Krebs cycle. Part of the reason why it took me so long to get this post out was the TCA cycle and the biochemistry of the genetic condition that this blog post is about. Let’s go back to high school biochemistry. There are several metabolic cycles at work when molecules like glucose, proteins or fat are broken down and transformed into ATP, the ultimate cellular fuel. One of the most important metabolic cycles is the tricarboxylic acid (TCA) cycle, also called the Krebs cycle or citric acid cycle. Basically, the citric acid cycle vaporizes half a molecule of glucose into CO2 and creates NADH, amongst other byproducts, as an intermediate energy carrier and electron donor that allows for the generation of ATP in our mitochondria. That’s what I vaguely remembered. What I wasn’t completely aware of was the fact that our neurons have one major problem when it comes to the TCA cycle.

Anaplerosis. On some occasions, intermediates from the TCA cycle are pulled away to produce either GABA or glutamate. Much of the neurotransmitter equipment is taken care of by an exchange between glutamate and glutamine between neurons and astrocytes (the glutamate-glutamine shuttle). However, the neuronal TCA cycle is leaky – molecules are constantly shunted away. Most cells can replenish TCA cycle intermediates through anaplerosis – with the exception of neurons. Neurons seem to be so specialized that they have to do without this metabolic pathway. Consequently, they are in constant need of TCA cycle components, such as citrate. Neurons cannot produce citrate by themselves; this molecule needs to be imported from astrocytes. SLC13A5 is the neuronal transporter that shuttles citrate into neurons. When this shuttle does not function properly, it results in various downstream effects that lead to a severe neonatal encephalopathy.

Phenotype. In this publication by Hardies and collaborators, we were able to describe the phenotypes of 8 patients from 4 families with SLC13A5 deficiency. All patients had severe neonatal epileptic encephalopathies and hypoplasia, i.e. incomplete development of their teeth. SLC13A5 deficiency had only recently been described as a genetic entity and our publication added eight additional patients to the eight previously reported patients by Thevenon and collaborators. Even though the mechanism behind SLC13A5 deficiency may suggest that the condition is a neurometabolic condition that can be identified through metabolic testing, there is no particular metabolite that was consistently abnormal in patients that may have given away the diagnosis – the genetic defect was identified by genetic testing of families, mostly hypothesis-free, through exome and genome sequencing. The teeth hypoplasia in patients may be a clue towards the diagnosis in the future, otherwise patients presented with treatment-resistant seizures that started as early as on the first day of life. Interestingly, the ketogenic diet seemed to have a positive effect in some patients. A causal mechanism for this treatment effect can be postulated based on the underlying biochemistry, in parallel to the effect seen in GLUT1 deficiency and pyruvate dehydrogenase deficiency. However, more research is needed in this area to definitely proof the effect of this treatment option.

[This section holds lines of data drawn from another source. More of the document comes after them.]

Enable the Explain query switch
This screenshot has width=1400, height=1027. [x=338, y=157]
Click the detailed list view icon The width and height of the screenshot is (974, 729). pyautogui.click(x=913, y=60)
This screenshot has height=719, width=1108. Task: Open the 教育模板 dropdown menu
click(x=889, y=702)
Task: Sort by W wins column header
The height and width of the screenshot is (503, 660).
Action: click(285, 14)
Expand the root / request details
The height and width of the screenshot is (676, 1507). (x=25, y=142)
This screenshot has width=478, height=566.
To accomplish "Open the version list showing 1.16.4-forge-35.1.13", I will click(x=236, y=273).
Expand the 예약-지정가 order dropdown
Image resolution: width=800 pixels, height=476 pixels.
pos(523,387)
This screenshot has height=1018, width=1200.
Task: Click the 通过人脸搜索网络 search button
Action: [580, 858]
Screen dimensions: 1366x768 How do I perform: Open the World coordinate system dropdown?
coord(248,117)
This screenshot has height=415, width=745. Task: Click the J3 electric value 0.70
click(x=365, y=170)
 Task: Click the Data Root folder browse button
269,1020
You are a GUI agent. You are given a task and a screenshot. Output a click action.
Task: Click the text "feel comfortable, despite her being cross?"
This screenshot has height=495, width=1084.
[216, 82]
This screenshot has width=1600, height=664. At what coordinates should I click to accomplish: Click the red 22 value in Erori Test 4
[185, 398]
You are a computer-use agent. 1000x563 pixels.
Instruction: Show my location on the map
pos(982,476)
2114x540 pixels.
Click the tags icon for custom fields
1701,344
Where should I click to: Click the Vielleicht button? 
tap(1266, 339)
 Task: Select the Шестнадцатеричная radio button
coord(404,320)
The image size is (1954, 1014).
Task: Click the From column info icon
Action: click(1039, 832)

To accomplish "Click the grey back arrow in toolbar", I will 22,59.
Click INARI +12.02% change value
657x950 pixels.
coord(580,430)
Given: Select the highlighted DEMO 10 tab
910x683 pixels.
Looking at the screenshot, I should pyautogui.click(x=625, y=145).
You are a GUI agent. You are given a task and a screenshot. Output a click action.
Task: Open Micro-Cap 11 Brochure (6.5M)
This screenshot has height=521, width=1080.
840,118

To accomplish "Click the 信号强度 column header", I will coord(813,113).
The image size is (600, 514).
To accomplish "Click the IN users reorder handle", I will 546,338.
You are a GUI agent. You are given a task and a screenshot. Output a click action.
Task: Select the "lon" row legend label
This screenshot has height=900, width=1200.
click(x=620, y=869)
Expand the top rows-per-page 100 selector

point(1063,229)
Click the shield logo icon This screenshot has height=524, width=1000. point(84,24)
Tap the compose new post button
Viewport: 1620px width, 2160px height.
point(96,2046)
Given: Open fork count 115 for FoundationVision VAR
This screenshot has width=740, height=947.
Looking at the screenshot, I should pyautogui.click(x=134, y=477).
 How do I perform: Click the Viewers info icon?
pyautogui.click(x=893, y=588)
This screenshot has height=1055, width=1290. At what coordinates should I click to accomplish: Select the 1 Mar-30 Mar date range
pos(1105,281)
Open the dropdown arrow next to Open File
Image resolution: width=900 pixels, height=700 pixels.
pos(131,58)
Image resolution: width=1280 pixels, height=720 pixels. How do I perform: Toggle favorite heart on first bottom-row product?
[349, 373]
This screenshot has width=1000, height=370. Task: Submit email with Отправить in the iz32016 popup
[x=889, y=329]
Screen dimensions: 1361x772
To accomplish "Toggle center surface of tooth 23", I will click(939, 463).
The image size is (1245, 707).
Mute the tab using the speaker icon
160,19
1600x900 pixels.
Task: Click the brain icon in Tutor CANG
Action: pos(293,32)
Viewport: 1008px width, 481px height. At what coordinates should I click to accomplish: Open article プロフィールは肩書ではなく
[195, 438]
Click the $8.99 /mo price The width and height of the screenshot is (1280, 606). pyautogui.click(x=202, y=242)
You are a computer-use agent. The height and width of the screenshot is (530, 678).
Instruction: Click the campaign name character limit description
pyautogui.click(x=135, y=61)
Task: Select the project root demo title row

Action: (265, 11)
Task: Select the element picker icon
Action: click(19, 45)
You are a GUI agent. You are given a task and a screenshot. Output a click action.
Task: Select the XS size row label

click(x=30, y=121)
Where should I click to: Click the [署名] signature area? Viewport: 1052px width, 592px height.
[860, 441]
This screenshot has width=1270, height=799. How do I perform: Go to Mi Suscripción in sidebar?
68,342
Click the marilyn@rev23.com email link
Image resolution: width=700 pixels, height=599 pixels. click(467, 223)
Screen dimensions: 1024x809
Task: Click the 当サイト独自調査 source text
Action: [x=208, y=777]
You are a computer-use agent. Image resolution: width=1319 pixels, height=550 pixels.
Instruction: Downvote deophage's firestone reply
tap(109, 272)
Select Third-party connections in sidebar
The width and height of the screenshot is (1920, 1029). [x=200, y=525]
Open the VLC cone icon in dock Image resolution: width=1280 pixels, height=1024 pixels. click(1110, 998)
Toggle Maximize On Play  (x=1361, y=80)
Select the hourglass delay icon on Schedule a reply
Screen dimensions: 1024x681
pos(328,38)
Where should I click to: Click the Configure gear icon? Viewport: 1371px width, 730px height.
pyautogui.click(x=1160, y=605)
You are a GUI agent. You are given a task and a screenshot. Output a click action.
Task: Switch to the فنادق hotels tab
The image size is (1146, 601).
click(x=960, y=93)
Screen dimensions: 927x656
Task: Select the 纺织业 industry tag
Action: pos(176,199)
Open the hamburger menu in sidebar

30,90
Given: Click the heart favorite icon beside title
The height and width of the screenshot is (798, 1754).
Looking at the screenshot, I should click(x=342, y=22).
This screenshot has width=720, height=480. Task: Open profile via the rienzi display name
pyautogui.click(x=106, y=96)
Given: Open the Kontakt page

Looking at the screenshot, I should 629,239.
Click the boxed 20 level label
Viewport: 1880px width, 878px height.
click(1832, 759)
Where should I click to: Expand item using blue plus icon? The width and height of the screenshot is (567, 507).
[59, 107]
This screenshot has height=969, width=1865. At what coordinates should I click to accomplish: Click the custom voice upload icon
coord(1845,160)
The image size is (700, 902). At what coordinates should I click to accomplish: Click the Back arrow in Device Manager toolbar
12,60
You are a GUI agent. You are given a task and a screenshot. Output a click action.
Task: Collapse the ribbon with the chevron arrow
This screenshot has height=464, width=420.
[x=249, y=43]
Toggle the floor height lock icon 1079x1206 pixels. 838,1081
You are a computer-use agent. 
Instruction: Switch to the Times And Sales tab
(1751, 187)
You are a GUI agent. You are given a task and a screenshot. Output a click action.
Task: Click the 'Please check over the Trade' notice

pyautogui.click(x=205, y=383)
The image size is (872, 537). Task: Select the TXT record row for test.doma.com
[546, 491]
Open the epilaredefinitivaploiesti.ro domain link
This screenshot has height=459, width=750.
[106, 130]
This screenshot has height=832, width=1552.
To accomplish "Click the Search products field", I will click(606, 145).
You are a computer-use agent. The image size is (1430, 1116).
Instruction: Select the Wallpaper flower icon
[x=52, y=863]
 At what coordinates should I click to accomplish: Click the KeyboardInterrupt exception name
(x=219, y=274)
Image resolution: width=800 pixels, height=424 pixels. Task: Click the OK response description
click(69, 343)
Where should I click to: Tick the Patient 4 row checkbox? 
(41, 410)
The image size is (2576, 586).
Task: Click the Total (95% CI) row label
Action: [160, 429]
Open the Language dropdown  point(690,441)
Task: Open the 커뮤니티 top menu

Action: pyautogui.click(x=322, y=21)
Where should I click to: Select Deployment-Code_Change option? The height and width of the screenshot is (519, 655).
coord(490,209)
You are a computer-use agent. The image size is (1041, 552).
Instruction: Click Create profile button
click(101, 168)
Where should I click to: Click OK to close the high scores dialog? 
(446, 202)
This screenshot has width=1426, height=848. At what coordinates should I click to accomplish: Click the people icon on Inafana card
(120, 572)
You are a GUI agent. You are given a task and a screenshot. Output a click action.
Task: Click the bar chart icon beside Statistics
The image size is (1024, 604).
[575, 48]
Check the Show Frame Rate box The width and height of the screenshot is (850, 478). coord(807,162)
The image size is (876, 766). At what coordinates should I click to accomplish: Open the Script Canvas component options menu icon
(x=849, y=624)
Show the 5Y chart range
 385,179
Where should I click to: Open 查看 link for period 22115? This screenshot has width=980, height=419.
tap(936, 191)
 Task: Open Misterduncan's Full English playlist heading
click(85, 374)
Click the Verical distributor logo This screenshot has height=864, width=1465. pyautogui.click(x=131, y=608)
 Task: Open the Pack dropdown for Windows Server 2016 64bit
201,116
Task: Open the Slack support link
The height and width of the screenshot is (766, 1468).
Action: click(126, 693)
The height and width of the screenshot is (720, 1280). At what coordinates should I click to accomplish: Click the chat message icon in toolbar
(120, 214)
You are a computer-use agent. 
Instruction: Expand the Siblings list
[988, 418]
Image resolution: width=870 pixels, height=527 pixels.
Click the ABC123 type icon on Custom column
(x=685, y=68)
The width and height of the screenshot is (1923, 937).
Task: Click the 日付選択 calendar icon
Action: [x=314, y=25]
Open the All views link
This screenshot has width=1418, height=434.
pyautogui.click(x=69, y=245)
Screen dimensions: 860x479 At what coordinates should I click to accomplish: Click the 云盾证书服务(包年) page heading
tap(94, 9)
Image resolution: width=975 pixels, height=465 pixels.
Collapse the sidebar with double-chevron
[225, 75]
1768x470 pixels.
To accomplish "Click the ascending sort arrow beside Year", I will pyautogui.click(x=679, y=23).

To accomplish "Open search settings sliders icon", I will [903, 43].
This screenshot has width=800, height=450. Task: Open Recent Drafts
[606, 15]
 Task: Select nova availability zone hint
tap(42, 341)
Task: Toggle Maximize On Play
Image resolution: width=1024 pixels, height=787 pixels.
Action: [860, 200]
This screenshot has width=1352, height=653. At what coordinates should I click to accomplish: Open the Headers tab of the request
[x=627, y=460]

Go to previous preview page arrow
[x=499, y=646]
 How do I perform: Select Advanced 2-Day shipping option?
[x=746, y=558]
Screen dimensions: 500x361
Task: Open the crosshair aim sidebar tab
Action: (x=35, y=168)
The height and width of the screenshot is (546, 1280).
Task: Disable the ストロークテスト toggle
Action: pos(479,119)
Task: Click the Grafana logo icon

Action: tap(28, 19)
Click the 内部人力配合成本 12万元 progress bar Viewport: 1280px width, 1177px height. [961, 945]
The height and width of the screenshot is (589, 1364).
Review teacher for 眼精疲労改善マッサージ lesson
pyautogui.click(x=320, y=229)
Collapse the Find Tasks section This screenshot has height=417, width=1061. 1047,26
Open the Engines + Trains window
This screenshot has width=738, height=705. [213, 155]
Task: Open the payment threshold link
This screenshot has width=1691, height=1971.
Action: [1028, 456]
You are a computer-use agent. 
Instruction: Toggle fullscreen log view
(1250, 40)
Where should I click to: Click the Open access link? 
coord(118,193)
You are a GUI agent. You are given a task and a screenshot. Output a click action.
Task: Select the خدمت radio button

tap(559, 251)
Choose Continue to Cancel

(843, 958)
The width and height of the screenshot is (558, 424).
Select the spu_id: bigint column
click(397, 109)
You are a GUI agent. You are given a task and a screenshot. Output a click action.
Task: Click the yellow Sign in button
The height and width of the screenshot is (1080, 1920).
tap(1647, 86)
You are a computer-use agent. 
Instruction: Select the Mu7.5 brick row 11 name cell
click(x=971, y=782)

What you need to know. SLC13A5 deficiency is a novel recessive epileptic encephalopathy due to a defect of the neuronal citrate transporter that is critical for shuttling citrate into neurons. Teeth hypoplasia may be a diagnostic indicator for the presence of this condition. Given that seizures in patients often manifest shortly after birth, genetic testing is the only reliable way to of making this diagnosis. The effect of the ketogenic diet seems promising and needs to be assessed in future studies.

Ingo Helbig is a child neurologist and epilepsy genetics researcher working at the Children’s Hospital of Philadelphia (CHOP), USA. He also leads the epilepsy genetics group at the University of Kiel, Germany.